MinerAlert
Edwin Perez, Ph.D. | February 27, 2026
Edwin sharing his doctoral dissertation with Dr. Freeman Hrabowski. His dissertation focused on a program started under Dr. Hrabowski’s leadership in the late 1980s at UMBC.
On January 22, 2026, the Diana Natalicio Institute for Hispanic Student Success hosted its impact and legacy event in honor of Dr. Diana Natalicio. The program featured conversations about the future of higher education, including the inaugural Shiloff family lecture series, delivered by Dr. Freeman A. Hrabowski III, an esteemed national leader in STEM education. In the days leading up to the event, I kept returning to a question: how did someone like me end up in spaces like these?

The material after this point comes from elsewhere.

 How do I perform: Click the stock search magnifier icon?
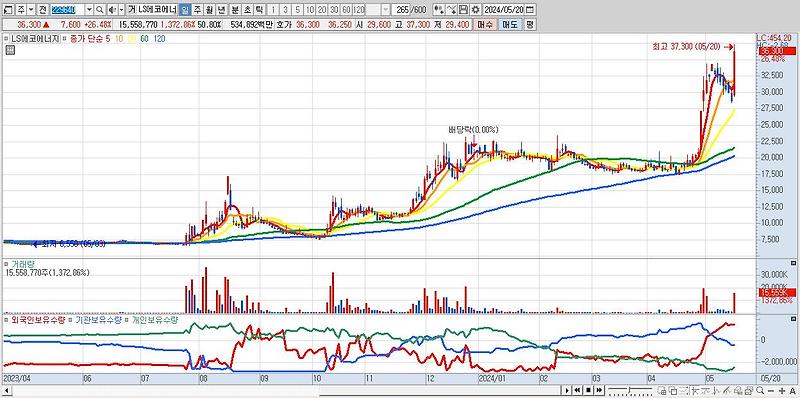click(100, 10)
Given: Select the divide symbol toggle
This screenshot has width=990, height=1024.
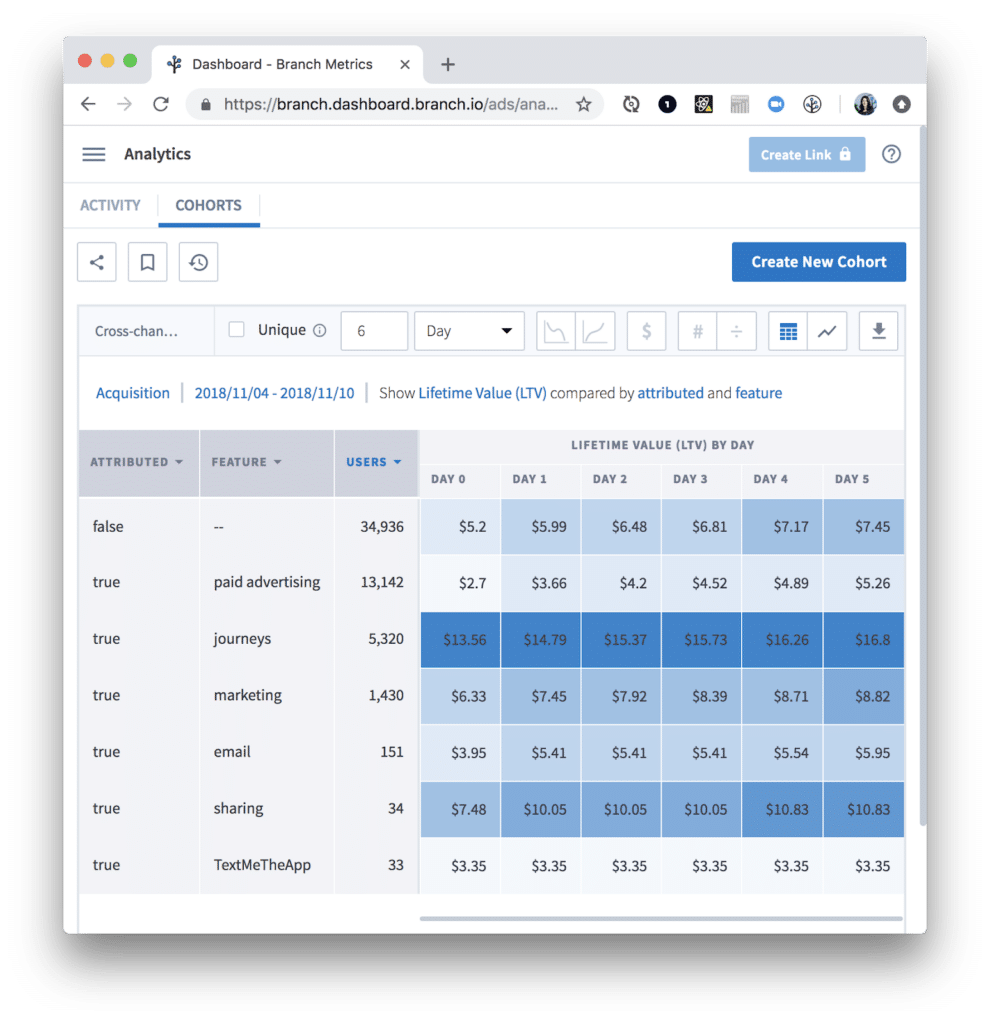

Connecting Opportunity from UMBC to ¶¶Òõ¶ÌÊÓÆµ and Beyond
I am currently a Postdoctoral Scholar at the Natalicio Institute, conducting research at the intersection of STEM education, organizational change, and Hispanic-Serving Institutions, to understand how we can create more durable and expansive opportunity across the nation. Yet, I began my academic journey as a first-generation, low-income student who did not know how to apply for college, much less what a Ph.D. was. I am where I am today because of programs and people who saw something in me before I could see it for myself. One of those people was my doctoral advisor, Dr. Sylvia Hurtado, with whom I investigated the adaptation of the Meyerhoff Scholars Program, a nationally recognized model for increasing diverse participation in STEM PhDs. That work became the foundation for , which focused on how STEM programs are implemented, adapted, and sustained across varying institutional contexts.
The Meyerhoff Scholars Program began in 1988 at the University of Maryland, Baltimore County, under the leadership of Dr. Hrabowski. At its inception, the Meyerhoff program was an experimental initiative, one that required sustained resources, buy-in, and patience. The large-scale impact of the program did not materialize within a single cohort, rather it required nearly 15 years to begin to see its national effects. As Dr. Hrabowski explains in his book The Empowered University, “work that matters … is not accomplished overnight” (p. 112).

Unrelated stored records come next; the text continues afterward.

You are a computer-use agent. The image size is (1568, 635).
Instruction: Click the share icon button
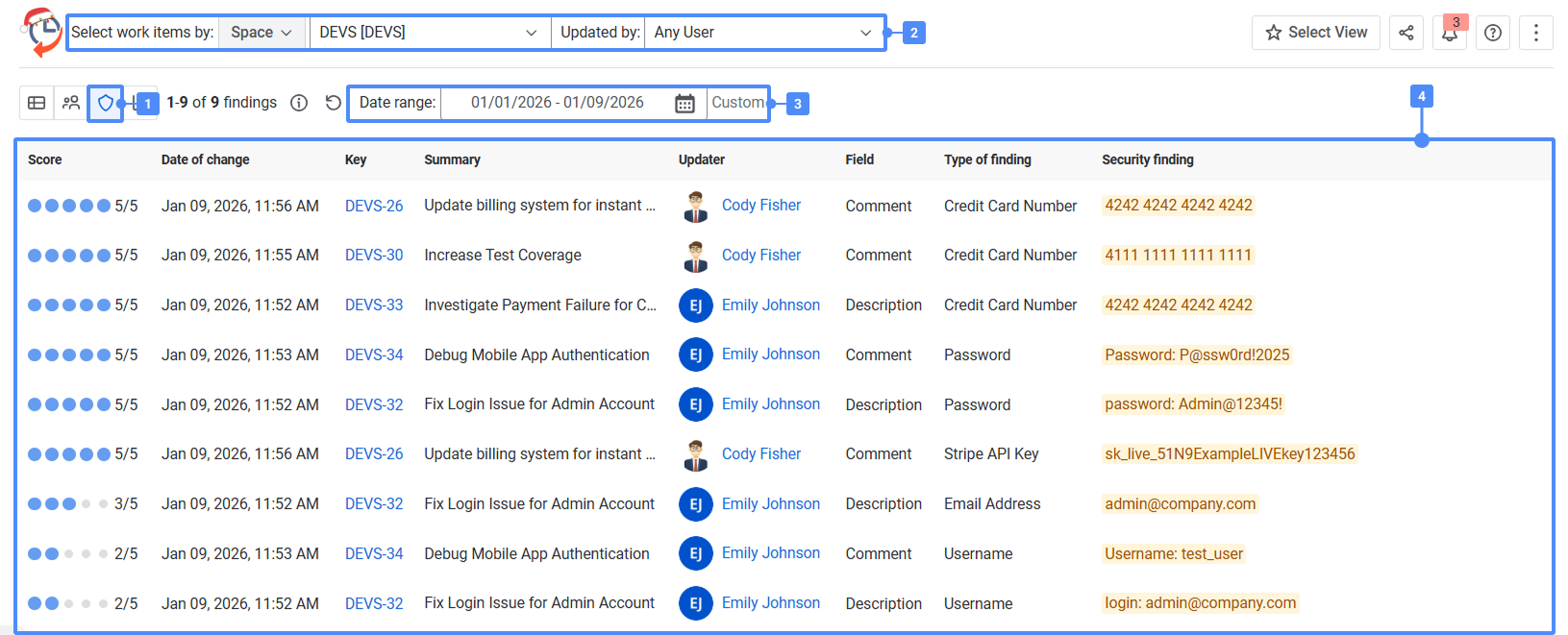tap(1406, 33)
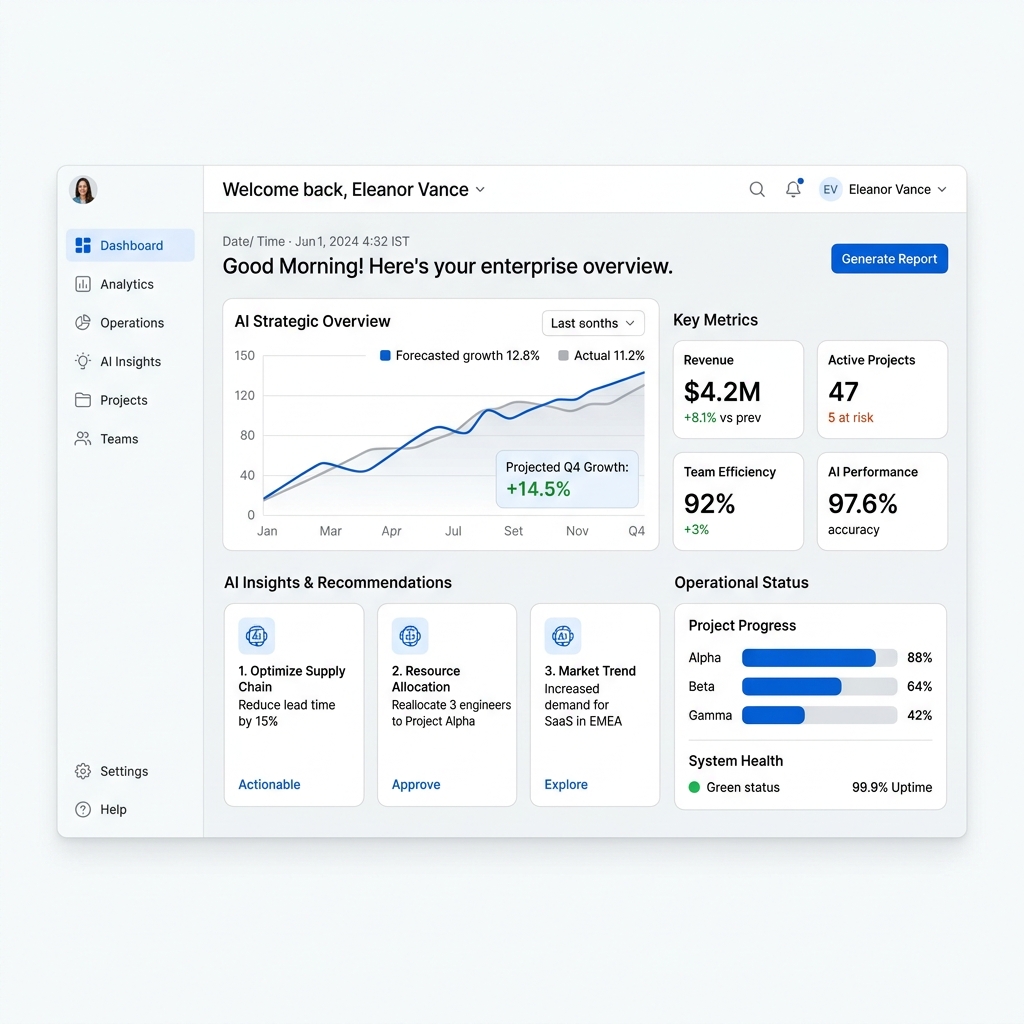This screenshot has height=1024, width=1024.
Task: Click the search magnifier icon
Action: 757,188
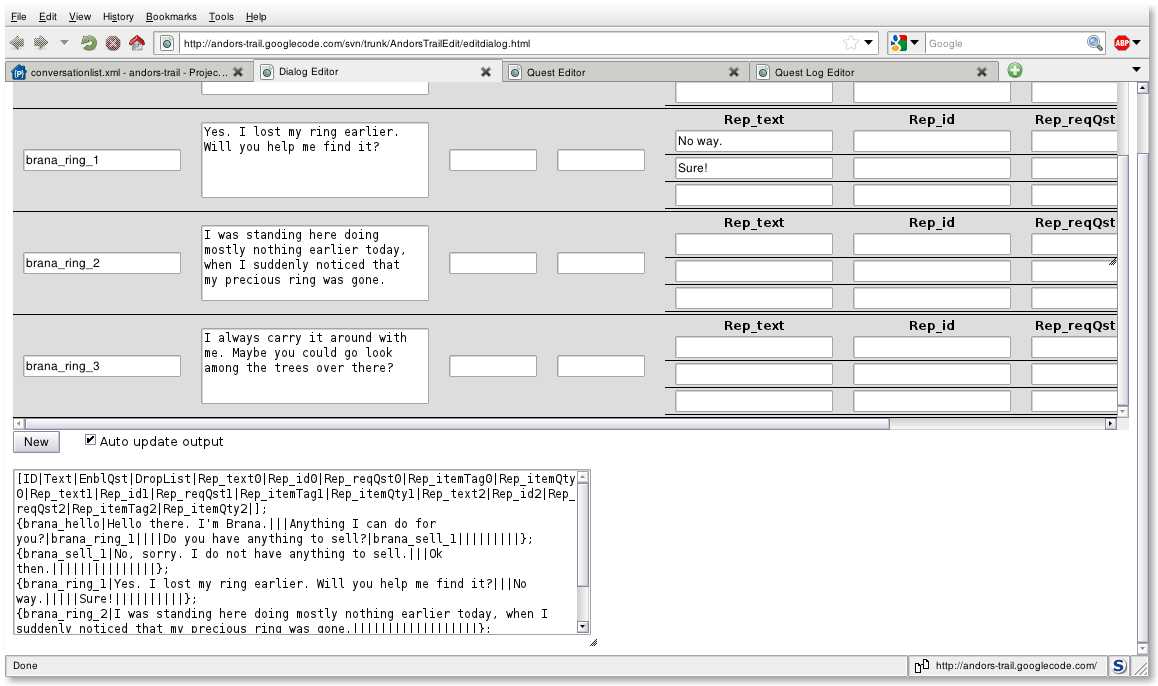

A Higher Education Path More than Three Decades in the Making
This sentiment was at the forefront of my mind as I prepared for the Institute’s impact event and to meet Dr. Hrabowski in person. I reflected on the fact that my dissertation, completed in 2023, has origins tracing back to that 1988 commitment that Dr. Hrabowski and his colleagues made to underrepresented student success in STEM. More than that, the questions I pursued, the expertise I developed, and the work that I now carry forward all have roots in efforts that began long before I entered higher education. Having the opportunity to meet Dr. Hrabowski felt like a momentous occasion, one that deserved to be commemorated. Thankfully, my wife had printed and bound a copy of my dissertation, which I decided would be a well-fitting testament to the long-term impact of sustained investments. Over the course of the impact event, I had the opportunity to speak with Dr. Hrabowski, and after his lecture I asked him for a picture and to sign my dissertation. I handed him my dissertation and thanked him. I told him, “Without your work, this would not have been possible.” In turn, Dr. Hrabowski gleefully signed “To Edwin: I am so proud of you.”
This exchange captured something we often overlook in higher education policy: investments bear fruit slowly. Today, we face a political moment marked by funding cuts to longstanding STEM initiatives, efforts that have helped to uplift generations of scientists, researchers, and leaders. We are facing a policy context that is increasingly seeking short-term outcomes over long-term transformative change. The example of the Meyerhoff program demonstrates that arriving to a final product, like greater STEM PhDs, requires long-term commitments, ones that cannot be assessed on abbreviated timelines. My dissertation is also one small example of how such investments compound over time. It exists because dedicated leaders in 1988 and to the present day decided that addressing disparate outcomes in STEM fields is an effort worth undertaking.
We Must Invest Today to Lead in the Future
As I continue shaping my scholarly identity and the research I advance at the Natalicio Institute, I return often to the idea that great societies are built when people plant trees whose shade they may never sit in. Today, I stand in the shade of commitments and work carried out decades ago. For me, this carries a social responsibility, one that requires honoring the long-term investments and people who made my path possible. As we navigate funding uncertainty and shifting policy priorities, the question should not be whether long-term commitments to STEM efforts matter. The question is whether we are willing to sustain them for the next generation. If over three decades of commitments could shape my trajectory, what might the next three decades make possible? The futures we hope to see will not emerge on their own; they will be built on what we choose to protect today. I am grateful to be a part of the Diana Natalicio Institute, where we honor past commitments by serving as stewards of tomorrow.